Vicente Fox “será la muestra de que el puesto de presidente de una República y de una filial refresquera es intercambiable… y que ambos puestos pueden ser ocupados por inútiles”.

Felipe Calderón Hinojosa “será un presidente valiente (para que otros murieran) y no un psicópta que se robó el arma (la presidencia) para sus juegos de guerra… y que terminó siendo lo que siempre fue: un empleado de segunda en una multinacional”.

“Ah, las biografías. No pocas veces son auto biografías, aunque sean los descendientes (o los compinches) quienes las promueven y así adornan su árbol genealógico”, suelta el líder zapatista.

Agrega que desde “hace un buen de tiempo que sostengo que la mayoría de las biografías no son más que una mentira documentada, y a veces, no siempre bien redactada.

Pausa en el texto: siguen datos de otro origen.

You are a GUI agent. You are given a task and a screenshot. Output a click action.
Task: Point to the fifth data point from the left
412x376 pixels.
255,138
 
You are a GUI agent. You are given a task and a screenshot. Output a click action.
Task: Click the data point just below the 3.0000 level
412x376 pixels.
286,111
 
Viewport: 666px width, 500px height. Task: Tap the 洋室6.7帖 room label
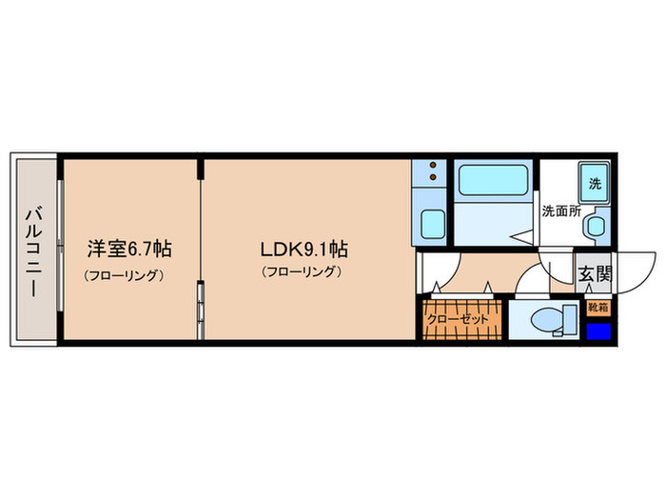pyautogui.click(x=130, y=250)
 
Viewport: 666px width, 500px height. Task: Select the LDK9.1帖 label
pyautogui.click(x=304, y=250)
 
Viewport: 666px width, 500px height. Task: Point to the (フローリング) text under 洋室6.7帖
pyautogui.click(x=125, y=275)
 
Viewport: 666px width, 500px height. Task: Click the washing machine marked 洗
pyautogui.click(x=594, y=184)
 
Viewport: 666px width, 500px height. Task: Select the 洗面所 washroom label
pyautogui.click(x=560, y=211)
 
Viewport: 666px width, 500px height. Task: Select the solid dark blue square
pyautogui.click(x=597, y=331)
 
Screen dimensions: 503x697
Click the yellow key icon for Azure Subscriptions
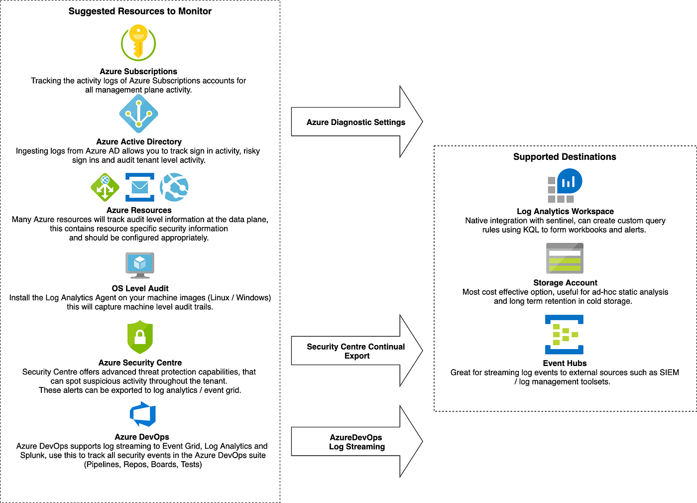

El biógrafo promedio tiene una convicción previa y al margen de tolerancia es muy reducido cuando no inexistente”.

Y es a través de esta convicción que se comienza a hurgar en el rompecabezas de una vida que les ajena (por eso su interés en haber la biografía), y va recolectando las piezas falsas que le permite documentar su convicción propia, no la vida reseñada”.

Sedena debe hacer público el expediente A/390

Este 2014 vence el plazo para que la Secretaría de la Defensa Nacional (Sedena) haga público el expediente A/390, conocido como Documentación Relacionada al Levantamiento Armado en el Estado de Chiapas y que hasta el momento permanece como reservado.

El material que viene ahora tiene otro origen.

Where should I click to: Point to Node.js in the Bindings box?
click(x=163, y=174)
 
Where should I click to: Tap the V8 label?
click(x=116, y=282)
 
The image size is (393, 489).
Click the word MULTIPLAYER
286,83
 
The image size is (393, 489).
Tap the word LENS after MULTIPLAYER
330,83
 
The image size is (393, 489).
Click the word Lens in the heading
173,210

La dependencia explicó que de conformidad con el Artículo 15, párrafo tercero de la Ley Federal de Transparencia y Acceso a la Información y Pública Gubernamental, así como del Artículo 35 párrafo primero de su reglamento, la Sedena hizo en tiempo y forma los trámites correspondientes ante el IFAI para que tal expediente continúe como reservado.

En este caso, la Sedena recordó que mediante el oficio TAI/SSCV/000130, con fecha 10 de enero de 2012 y por conducto de la Unidad de Enlace, solicitó al Instituto Federal de Acceso a la Información y Protección de Datos (IFAI) la ampliación del periodo de reserva para dar a conocer el informe del levantamiento del Ejército Zapatista de Liberación Nacional.

Así, se informó que la ampliación del periodo comenzó a contabilizarse a partir de la fecha de vencimiento, el 12 de abril de 2012, por lo que la información del expediente continuará como clasificada y reservada hasta el 12 de abril de 2014.

La Sedena respondió con ello a la solicitud de información que un particular presentó por medio del Sistema Infomex-Gobierno Federal, con número de folio 0000700044013.

Dicho ciudadano solicitó copia de los partes militares de las zonas o comandancias de Chiapas que elaboraron los oficiales en turno, entre el 15 de diciembre de 1993 y el 30 de enero de 1994.

El sábado 1 de enero de 1994 se hizo presente por primera vez el Ejército Zapatista de Liberación Nacional (EZLN), cuando un grupo armado ocupó varias cabeceras municipales de Chiapas, entre ellas San Cristóbal, Altamirano y Las Margaritas.